No longo prazo, será necessário delinear uma política industrial que promova o desenvolvimento de sectores que integrem graduados em actividades qualificadas. “A grande questão é definir os sectores estratégicos, que possam arrastar o desenvolvimento da economia portuguesa nesse sentido. Temos o Plano de Recuperação e Resiliência que nos permite ter esta visão estratégica. Não é algo que se possa alterar de um dia para o outro, mas as políticas públicas podem ser direccionadas para determinados sectores, os estágios podem ser direccionados para determinados sectores”, frisa o investigador.
A par do estudo sobre o fenómeno da sobrequalificação, o OEJ vai também divulgar um relatório relacionado com os jovens no mercado de trabalho em Portugal, em que se conclui que o emprego jovem é mais volátil e vulnerável a situações de instabilidade económica, em comparação com o emprego da população total.
O principal fenómeno observado no período analisado prende-se com o recurso a formas de contratação atípicas (contratos a termo, emprego a tempo parcial e emprego através de agências de trabalho temporário), que aumentou particularmente entre jovens. Também nas questões salariais é evidente a situação desfavorecida dos jovens em relação à restante população, tanto em termos medianos dos salários, como na mais elevada probabilidade de auferirem o salário mínimo.
Essas diferenças tornam-se mais evidentes nos anos de crise económica e na pandemia não foi diferente. “Os jovens chegaram à crise económica provocada pela pandemia pior do que tinham chegado à crise de 2008”, observa o coordenador do OEJ.
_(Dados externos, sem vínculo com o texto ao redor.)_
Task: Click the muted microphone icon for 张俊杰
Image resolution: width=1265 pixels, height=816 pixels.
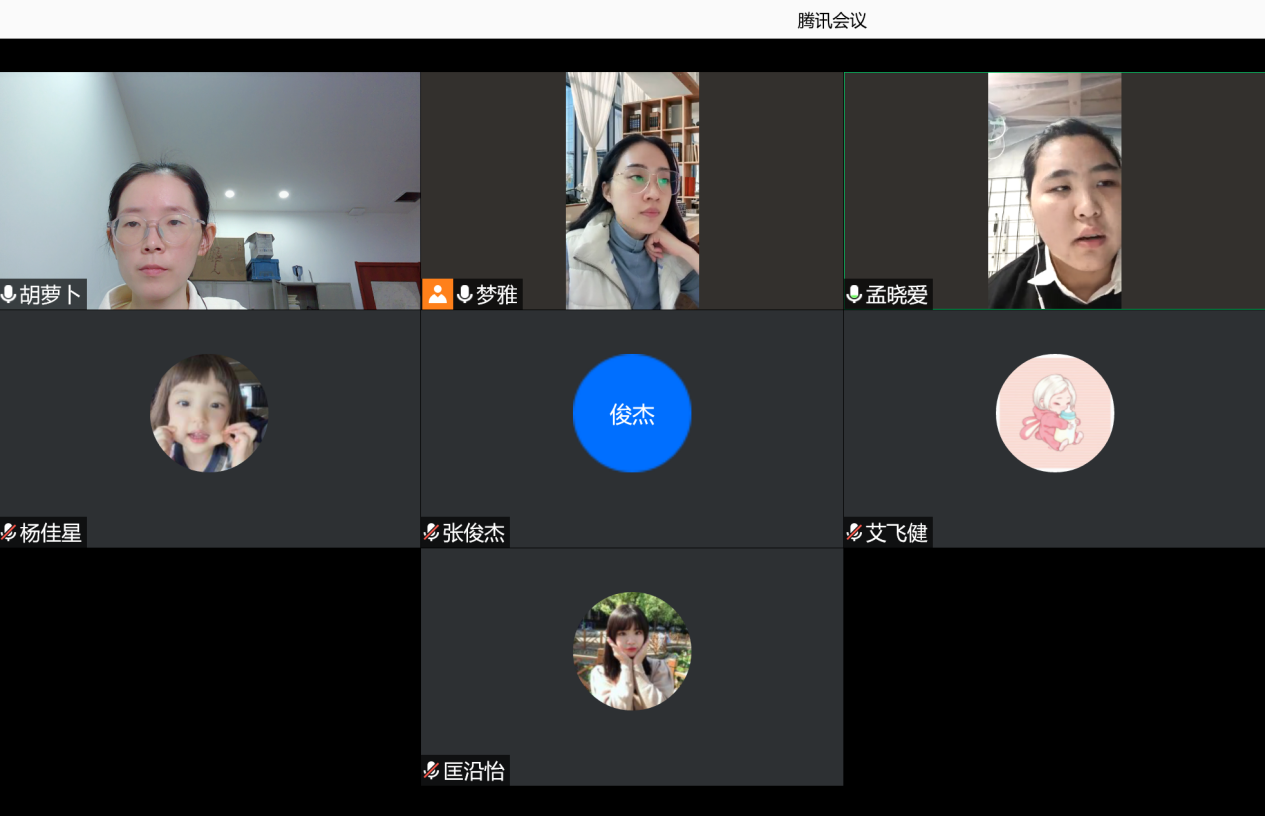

“A degradação da situação laboral dos jovens foi muito grande desde 2008. A partir de 2014, as coisas começaram a melhorar, mas essa melhoria não compensou o nível de degradação que ocorreu anteriormente. Não é que as coisas não tenham melhorado face a 2013, o problema é que não melhoraram suficiente para chegarem ao ponto em que estavam em 2008 e isto gerou uma situação em que os níveis de precariedade e de diferenças salariais entre os jovens e a população em geral são muito claros”, conclui Paulo Marques.